Mere Christianity 4
Study Guide Questions for Book 1, Ch. 4 "What Lies Behind The Law"
If you are looking for the beginning of the study for C. S. Lewis’ Mere Christianity then you can go HERE for a brief introduction. At the bottom of the introduction you will find the links to each section of the study guide as it becomes available. If you would like to see the growing list of book studies available for free on this site you can go HERE. Enjoy!
Virtues/Vices/Great Ideas: (Find them in the Text)
Purpose
Grammar Questions: (The Information of the Text)
According to Lewis, when we talk about nature being governed by certain laws what do we really mean?
What is the Law of Human Nature “above and beyond?”
What is the “materialist view” of how the universe came to be as we now know it?
What is the “religious view” of how the universe came to be as we now know it?
“In the long run” what does “every scientific statement” boil down to?
What is “not a scientific question?”
What is the “one thing…in the whole universe” which we have more and special access to?
What analogy did Lewis use to illustrate how we might infer from our own special case that other things in the universe are also affected by “a Power” or “ a Director?”
What did Lewis “think we have to assume” about this “Power?”
What third view did Lewis mention that people sometimes try to offer besides materialism or religion?
Logic Questions: (Interpreting, Comparing/Contrasting, Reasoning)
Why is it impossible to know, by scientific inquiry, whether there is anything above or beyond the facts of how certain natural objects behave?
Lewis argues there are really only two views of the origin of the universe, materialism and religion. Why could there not be a third?
Why might it be important to note, as Lewis did, that “wherever there have been thinking men both views turn up?” In other words, why is it important to note that there is nothing new or novel about either of these views?
Why did Lewis think, “the more scientific a man is, the more…he would agree with” him about the job of science being merely that of observation of facts?
Why did Lewis think that “anyone studying man from the outside as we study electricity or cabbages” would never learn about the existence of the “moral law?”
Lewis wrote, “If there was a controlling power outside the universe, it could not show itself to us as one of the facts inside the universe - no more than the architect of a house could actually be a wall or a staircase or fireplace in that house.” What did he mean by this? Why couldn’t the “Power” itself be a part of the universe?
Why was Lewis’ analogy of the postal service worker delivering letters helpful? How does it relate to the question of the effects of the “Power” upon other things besides mankind?
Why did Lewis think “we have to assume” that the Power is “more like a mind than it is like anything else we know?”
How did Lewis show that third view, the “Life-Force philosophy,” doesn’t really amount to a third view at all?
Rhetoric Questions: (The Analysis of Ideas in the Text)

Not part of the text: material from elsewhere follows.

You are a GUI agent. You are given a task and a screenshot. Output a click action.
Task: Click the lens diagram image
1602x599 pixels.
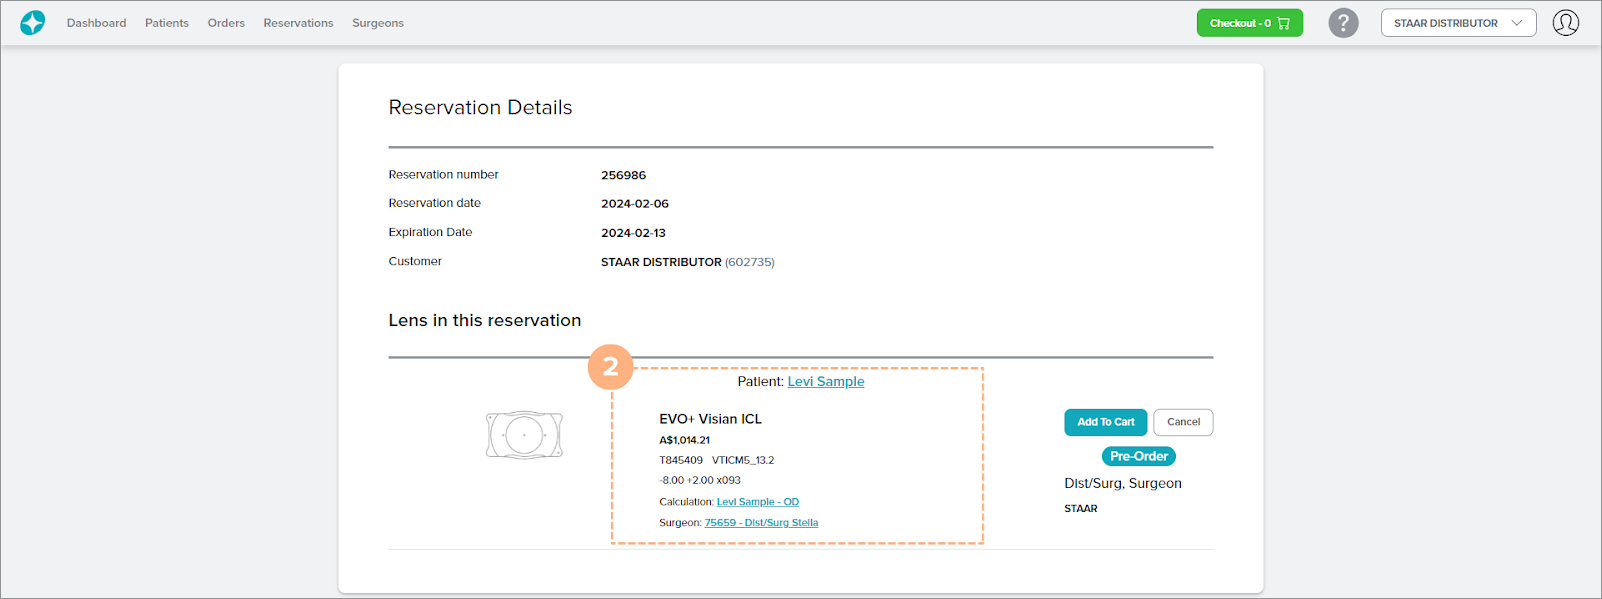pos(524,435)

Offer a definition of the scientific method? What kinds of things can scientific inquiry determine? What are the limits of the scientific method (what can it not determine)? Give an example of a claim that can be tested by the scientific method. Give an example of a claim that cannot be answered by the scientific method. How can the latter claim be explored or examined since it is not open to scientific inquiry?
Lewis is working his way, philosophically, to demonstrating that a God exists and eventually to the fact that the God who is there is also the God of the Bible, the Father of Jesus. What are your thoughts about this approach? Should Christians reason with non-believers in this manner or should they simply share the gospel? Is it okay to go from establishing a general view that there is some power in the universe, to a personal God, to Yahweh (the God of the Bible)? What are the potential pros and cons of doing this kind of Christian Apologetics where the Bible is not (at least initially) a part of the conversation?
Theological Analysis: (Sola Scriptura)
Consider what the apostle Paul says in Romans 1:18-32. How does this impact your thinking about the second Rhetoric question?
Read Acts 17. How does Paul’s methodology to preaching the gospel differ when he is addressing a Jewish audience versus the Greek philosophers in Athens? What accounts for his different tactics? How should this inform our own approach to evangelism and apologetics?